トラック1-4 「情報専門系カリキュラム標準とスキル標準 - J17に向けて」
一般社団法人 情報処理学会 情報処理教育委員会
委員長 / 早稲田大学理工学術院 教授 筧 捷彦 氏
大学のカリキュラムの基本であるJ07は、J17にグレードアップを計画中です。
これを機にiCDと強く連携していくことを、具体策とともに明言される内容となります。
トラック2-1 「iCD合同セッション」
特定非営利活動法人 スキル標準ユーザー協会 専務理事 高橋 秀典
サントリーシステムテクノロジー 株式会社
システム開発部 統括マネージャー 加藤 芳彦 氏
筆者とコンサルテーションさせていただいているサントリーシステムテクノロジーの合同セッションとなります。
まず、筆者がiCDの構造や活用プロ説の説明をし、加藤氏が現場で使た場合どうなったかを語ります。考え方から実践の一気通貫の流れとなりますので、iCDを検討中の皆様には必聴の内容になります。

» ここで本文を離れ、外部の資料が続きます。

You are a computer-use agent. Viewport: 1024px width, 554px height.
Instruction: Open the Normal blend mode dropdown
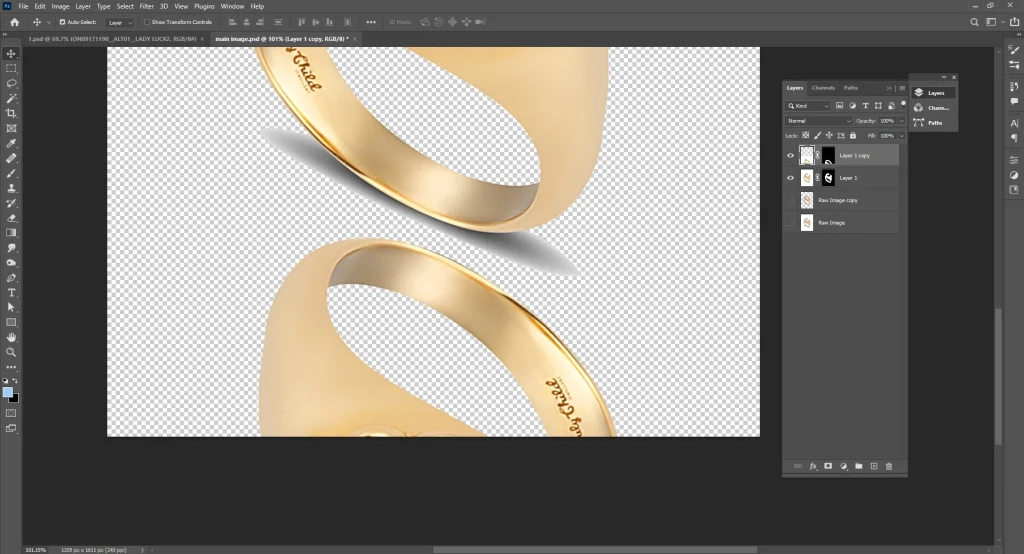pyautogui.click(x=818, y=121)
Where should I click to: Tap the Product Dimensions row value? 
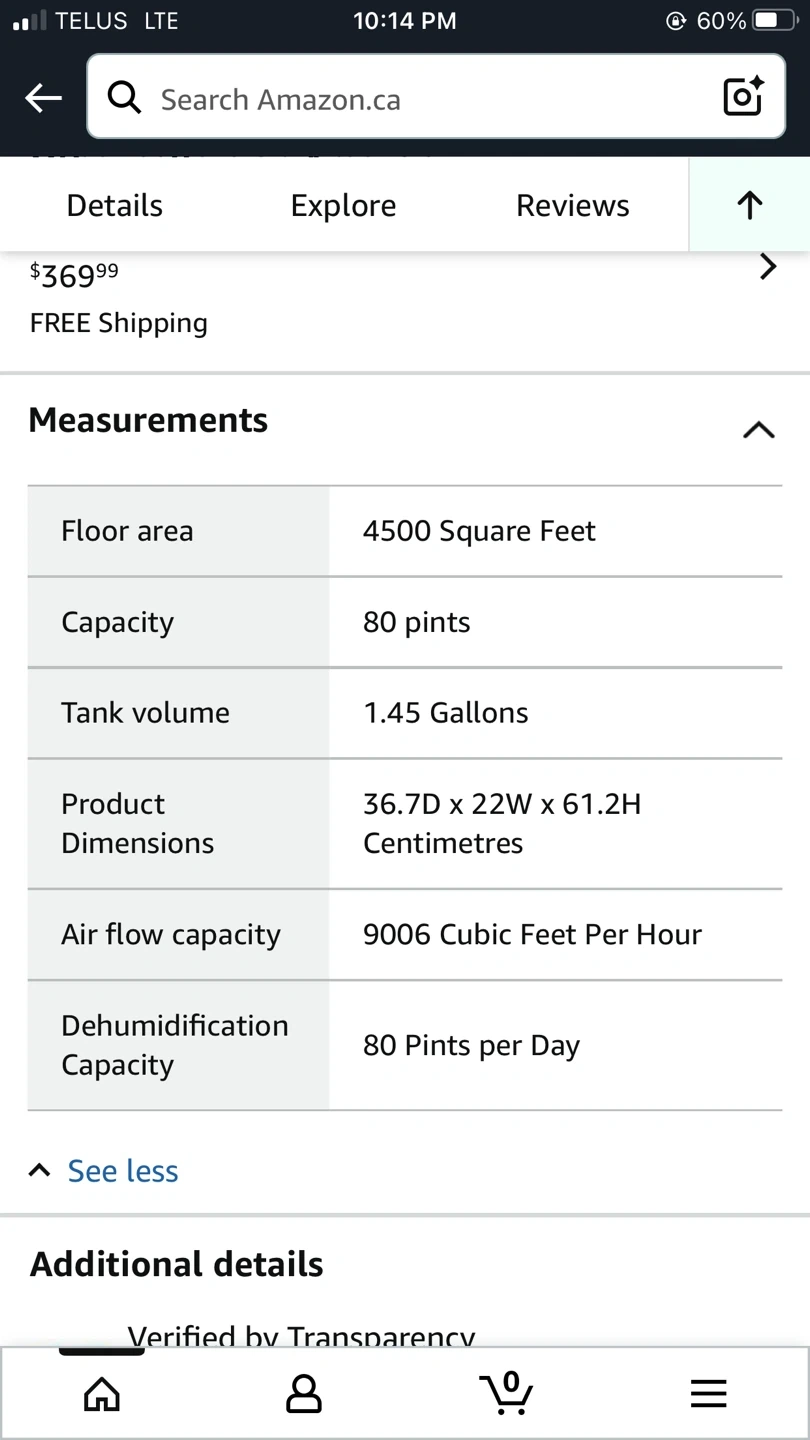click(502, 823)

トラック2-2 「実業務に即した人財育成フレームワークの再構築について」
~業務の見える化から全てがはじまる~
株式会社 中電シーティーアイ
人財開発センター 人財開発部 専門課長 伊藤 秀行 氏
伊藤氏は中電シーティーアイのスキル標準を策定された中心人物です。
ITSSの時代から自社への適用を模索され、ほぼCCSFと同じ考えでの構成を策定されています。CCSFが公表されたときに、我々が支援をしてCCSFとの差分の分析を実施していますが、ほぼ一致した考え方・構造になっていました。CCSFはiCDの基本形ですので、今後の改善はiCDを中心にお考えになるということです。
自社にあったスキル標準構築の苦労話など、他では聞けないお話となります。
トラック2-3 「CCSF活用状況と海外子会社への展開について」
株式会社 メタテクノ
事業統括本部 デバイスエンジニアリング事業部 事業部長 武田 昌弘 氏
メタテクノはSSUGのワークショップに参加され、見事自社の仕組みを構築されました。
運用も2周り目に入り、いくつかの課題やその改善のポイントなどをお話しいただきます。
先行されている企業の説得力のあるお話が聞けるでしょう。
以上、1年に1回限りのスキル標準最大のイベントですので、是非ご参加ください。